## DIRECTIONS FOR THIS TASK
Please write out, word for word, the part of the listing that opens with the line containing "553x797 pixels. At" and closes with the line containing "tap(340, 364)", including both of those lines.

## RECORDS
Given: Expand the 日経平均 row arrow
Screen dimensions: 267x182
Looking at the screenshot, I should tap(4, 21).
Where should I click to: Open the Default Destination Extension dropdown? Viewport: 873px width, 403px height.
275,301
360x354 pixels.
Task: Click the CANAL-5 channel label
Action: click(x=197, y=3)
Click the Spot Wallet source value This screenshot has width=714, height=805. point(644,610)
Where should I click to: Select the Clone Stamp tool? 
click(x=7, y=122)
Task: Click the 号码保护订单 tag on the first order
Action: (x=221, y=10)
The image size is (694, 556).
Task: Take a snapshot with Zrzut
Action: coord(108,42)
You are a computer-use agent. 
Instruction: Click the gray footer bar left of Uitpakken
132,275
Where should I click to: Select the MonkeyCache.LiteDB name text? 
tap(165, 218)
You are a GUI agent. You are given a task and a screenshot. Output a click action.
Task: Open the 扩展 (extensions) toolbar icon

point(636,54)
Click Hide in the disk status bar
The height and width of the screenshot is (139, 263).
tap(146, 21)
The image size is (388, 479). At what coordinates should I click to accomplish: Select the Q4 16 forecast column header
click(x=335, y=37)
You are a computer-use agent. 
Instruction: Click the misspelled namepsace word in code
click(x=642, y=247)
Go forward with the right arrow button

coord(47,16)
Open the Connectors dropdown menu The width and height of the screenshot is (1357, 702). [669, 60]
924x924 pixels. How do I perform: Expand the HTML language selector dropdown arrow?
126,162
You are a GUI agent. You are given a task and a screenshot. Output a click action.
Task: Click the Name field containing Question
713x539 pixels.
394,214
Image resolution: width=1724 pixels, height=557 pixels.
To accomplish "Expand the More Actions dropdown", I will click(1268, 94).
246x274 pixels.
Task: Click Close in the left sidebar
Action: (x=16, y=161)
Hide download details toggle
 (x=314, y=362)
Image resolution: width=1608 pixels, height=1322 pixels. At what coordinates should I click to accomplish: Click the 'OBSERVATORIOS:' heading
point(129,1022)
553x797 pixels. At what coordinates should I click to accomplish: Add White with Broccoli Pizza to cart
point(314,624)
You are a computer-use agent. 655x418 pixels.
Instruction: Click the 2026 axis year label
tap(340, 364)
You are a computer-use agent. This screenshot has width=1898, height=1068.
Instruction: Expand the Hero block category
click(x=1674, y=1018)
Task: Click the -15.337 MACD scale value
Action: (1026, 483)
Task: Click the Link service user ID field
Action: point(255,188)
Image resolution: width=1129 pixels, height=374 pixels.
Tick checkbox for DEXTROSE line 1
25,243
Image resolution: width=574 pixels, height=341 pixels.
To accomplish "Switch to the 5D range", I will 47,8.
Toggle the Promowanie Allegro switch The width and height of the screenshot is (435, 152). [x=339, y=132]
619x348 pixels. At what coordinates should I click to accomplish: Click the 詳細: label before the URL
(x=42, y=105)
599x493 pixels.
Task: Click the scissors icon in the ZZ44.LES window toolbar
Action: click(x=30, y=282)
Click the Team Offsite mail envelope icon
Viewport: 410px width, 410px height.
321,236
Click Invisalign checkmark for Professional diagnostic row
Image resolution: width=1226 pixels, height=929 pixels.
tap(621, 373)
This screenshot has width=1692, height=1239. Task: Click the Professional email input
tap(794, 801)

## OUTPUT OF THE TASK
553x797 pixels. At what coordinates should I click to accomplish: Add White with Broccoli Pizza to cart
point(314,624)
You are a computer-use agent. 655x418 pixels.
Instruction: Click the 2026 axis year label
tap(340, 364)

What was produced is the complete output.